With the imminent release of Believe's fifth album "The warmest sun in winter" (due in April 2013), this would seem an opportune time to investigate the roots of this fine Polish band. It is fortuitous then that their début album "Hope to see another day" has just been remastered and re-released, complete with a couple of bonus tracks.

Founded by Mirek Gil (Collage, Satellite, Mr Gil), Believe's foundations in symphonic and neo-prog are augmented by the unique sounds of Satomi 's violin contributions. Looking back on the album, Gil notes that it was recorded after he had taken a lengthy break from music, returning with an "extreme hunger" for playing the guitar. Consequently, the album is structured around his legendary talents with many fine solos and some deliciously heavy riffs. The songwriting is dominated by Mirek Gil, with Robert Sieradzki providing the lyrics throughout (all in English). The only other writing credit goes to lead singer Tomek Rozycki for his contribution to ""Don't tell me".

Tracks such as the back to back "Needles in my brain" and "Liar" offer fine examples of Gil's highly melodic lead guitar style, the latter building to a magnificent crescendo. "Pain" highlights a different side of the band, with acoustic guitar and lush keyboards combining in a relatively sparser but highly atmospheric slower number.

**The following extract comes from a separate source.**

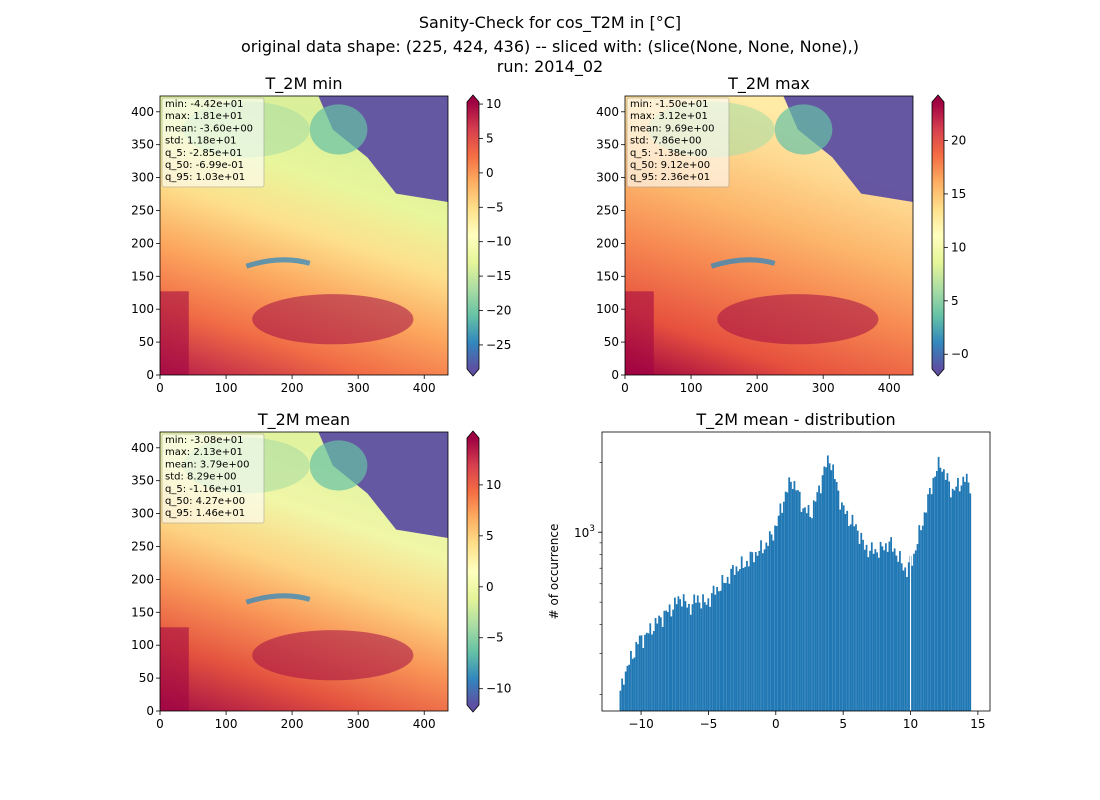  Describe the element at coordinates (213, 142) in the screenshot. I see `stats-box-bg` at that location.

The closing (title) track is also the longest at around 12 minutes, the song remaining in the band's live set to this day.

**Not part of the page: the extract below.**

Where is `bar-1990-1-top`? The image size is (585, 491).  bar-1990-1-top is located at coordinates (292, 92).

The two bonus tracks on the 2013 remaster are live versions of "Liar " and "Pain" recorded in Konin, Poland in 2006, not long after the album's release. Even so, both have noticeably different arrangements, primarily in respect of the lead guitar and the violin.

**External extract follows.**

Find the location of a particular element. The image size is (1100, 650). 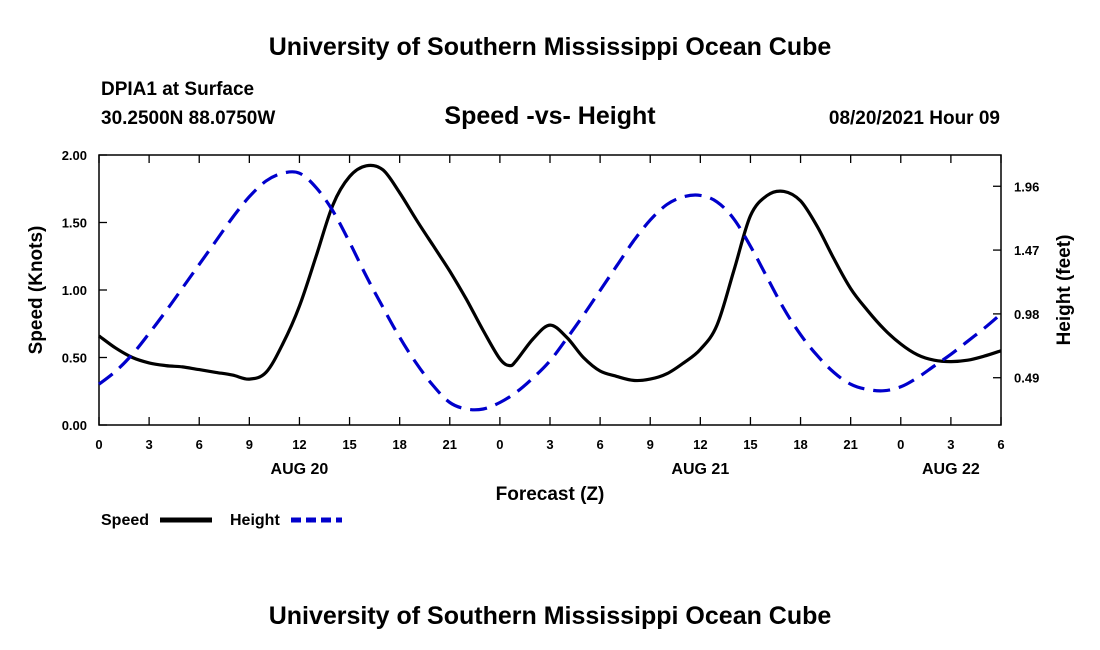

station-label: DPIA1 at Surface is located at coordinates (178, 90).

At the time of its release in 2006, some who had followed Gil's career felt that this album was a bit too different for their tastes. Subsequent albums have proved beyond doubt that Believe was a natural progression for the man, and that the prog tenets to which he subscribes remain firmly in place. Looking at this album in retrospect, there is much to recommend it, both in a prog context and simply in terms of what an excellent album it is.